"There, then, is the role of the amateur: to look the world back to grace. There, too, is the necessity of his work: His tribe must be in short supply; his job has gone begging. The world looks as if it has been left in the custody of a pack of trolls. Indeed, the whole distinction between art and trash, between food and garbage, depends on the presence or absence of the loving eye. Turn a statue over to a boor, and his boredom will break it to bits -- witness the ruined monuments of antiquity. On the other hand, turn a shack over to a lover; for all its poverty, its lights and shadows warm a little, and its numbed surfaces prickle with feeling." (Robert Farrar Capon)
All too often, I forget that in order to write, I need to read. In order to create, I need to seek inspiration. At the heart of this, of course, is my and yours and all-of-our desperate need for one another. We are inescapably interconnected. I do not exist in a vacuum, I do nothing in a vacuum. All that I do, all that I am, is, in some way, influenced and determined by something you or the stranger beside me on a bench or the child in Romania has done or said or been.
A few weeks ago, my lovely friend, Anne, pushed a book into my hands. The Supper of the Lamb: A Culinary Reflection by Robert Farrar Capon. She had been telling me about it for some time. When she gave it to me, I added it to the forever growing to-read stack. I have a tendency to save the best things for last, a practice that is not as much an indication of my patience as it is my fear and restlessness. So, the book lay quiet until last night, when I picked it up and gasped at Capon's frank simplicity, whimpered at his brisk commentary on the existence of our earth.
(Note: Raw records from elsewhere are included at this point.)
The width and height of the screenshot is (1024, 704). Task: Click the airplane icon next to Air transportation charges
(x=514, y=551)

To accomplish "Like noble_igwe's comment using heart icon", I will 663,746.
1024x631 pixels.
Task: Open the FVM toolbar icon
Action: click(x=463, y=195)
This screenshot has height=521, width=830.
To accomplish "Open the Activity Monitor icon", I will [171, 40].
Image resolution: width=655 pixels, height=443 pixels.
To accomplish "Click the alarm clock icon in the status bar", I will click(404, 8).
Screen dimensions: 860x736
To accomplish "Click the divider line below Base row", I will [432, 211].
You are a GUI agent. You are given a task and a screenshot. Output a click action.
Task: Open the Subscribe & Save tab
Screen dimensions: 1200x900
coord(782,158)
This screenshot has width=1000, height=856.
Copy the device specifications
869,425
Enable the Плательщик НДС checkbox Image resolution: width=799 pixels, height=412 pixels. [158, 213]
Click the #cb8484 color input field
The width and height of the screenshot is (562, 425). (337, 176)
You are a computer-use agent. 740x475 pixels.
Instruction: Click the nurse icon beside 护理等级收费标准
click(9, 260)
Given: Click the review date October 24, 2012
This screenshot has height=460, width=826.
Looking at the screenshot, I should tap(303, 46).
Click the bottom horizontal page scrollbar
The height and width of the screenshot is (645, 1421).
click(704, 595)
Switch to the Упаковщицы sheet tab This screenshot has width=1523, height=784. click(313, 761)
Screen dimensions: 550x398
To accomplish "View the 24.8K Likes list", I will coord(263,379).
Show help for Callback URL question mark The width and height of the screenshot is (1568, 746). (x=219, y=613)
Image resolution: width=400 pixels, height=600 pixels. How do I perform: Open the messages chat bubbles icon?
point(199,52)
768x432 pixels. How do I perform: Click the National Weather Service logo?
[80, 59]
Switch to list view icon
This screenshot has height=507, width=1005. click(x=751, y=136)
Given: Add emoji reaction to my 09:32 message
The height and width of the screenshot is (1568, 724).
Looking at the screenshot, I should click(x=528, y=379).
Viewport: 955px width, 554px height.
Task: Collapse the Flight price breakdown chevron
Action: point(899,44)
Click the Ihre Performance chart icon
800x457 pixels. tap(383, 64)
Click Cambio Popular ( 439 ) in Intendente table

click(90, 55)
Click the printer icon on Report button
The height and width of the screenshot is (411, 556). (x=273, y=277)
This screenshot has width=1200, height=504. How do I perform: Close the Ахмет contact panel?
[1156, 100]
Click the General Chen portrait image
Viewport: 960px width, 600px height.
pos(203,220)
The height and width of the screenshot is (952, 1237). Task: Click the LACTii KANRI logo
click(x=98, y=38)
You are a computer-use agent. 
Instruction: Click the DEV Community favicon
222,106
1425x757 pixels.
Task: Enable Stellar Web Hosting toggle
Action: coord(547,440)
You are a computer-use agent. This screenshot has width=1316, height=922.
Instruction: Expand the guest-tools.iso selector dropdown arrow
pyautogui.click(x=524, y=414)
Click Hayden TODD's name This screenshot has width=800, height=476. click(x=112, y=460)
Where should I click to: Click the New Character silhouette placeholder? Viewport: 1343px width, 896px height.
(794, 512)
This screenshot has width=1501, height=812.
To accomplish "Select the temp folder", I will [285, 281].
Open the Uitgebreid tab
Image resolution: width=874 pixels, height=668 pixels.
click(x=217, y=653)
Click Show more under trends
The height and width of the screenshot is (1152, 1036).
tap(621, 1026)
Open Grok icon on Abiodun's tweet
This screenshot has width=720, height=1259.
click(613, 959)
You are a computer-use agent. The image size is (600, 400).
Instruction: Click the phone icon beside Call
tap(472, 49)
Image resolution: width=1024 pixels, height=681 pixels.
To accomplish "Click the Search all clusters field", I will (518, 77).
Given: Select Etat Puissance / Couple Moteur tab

The loving eye, that which bestows qualities of beauty and grace, simply because it recognizes that which is already present.
It is as if we have all been wandering around in a desert, and have stumbled upon an endless supply of water. We only have one or two vessels with which to drink, though. Some of us resort to using our hands, or plunging our heads into the water. Others, however, pass the vessel around, sharing the water. Those people, I think, experience more deeply the life-sustaining act of drinking, because they observe others as they drink and are observed themselves.
I have recently been thinking about honesty and dishonesty. What is it that makes dishonesty, the act of telling a lie, immoral? I have always had the impression that lying was harmful primarily to the person to whom the lie is being told. I wonder, though, if dishonesty is mostly immoral because it harms the liar. The act effectively cuts the liar off from the other person, it prevents her from being known and from being loved with pure truth.
What is it about vulnerability that frightens us so? Why are we so afraid of participating truthfully in living and in being in relationship?
I have been turning this Capon quote over and over in my mind. What is it that makes some people "lovers" and others "boors"? I suspect that, on some level, it is the fear of being vulnerable, the fear of sharing, the fear of acknowledging and embracing one's interdependence on the people and elements that make up this ramshackle world of ours.
I desperately want to be a lover, desperately want to look the world back to grace. But, I am entirely dependent on you and your eyes. We must help each other see. Help me see art in the trash, help me see food in the garbage. And when I catch a glimmer of beauty in the overgrown, rundown, creaky old planet, I will stand beside you and point so that you can see it too.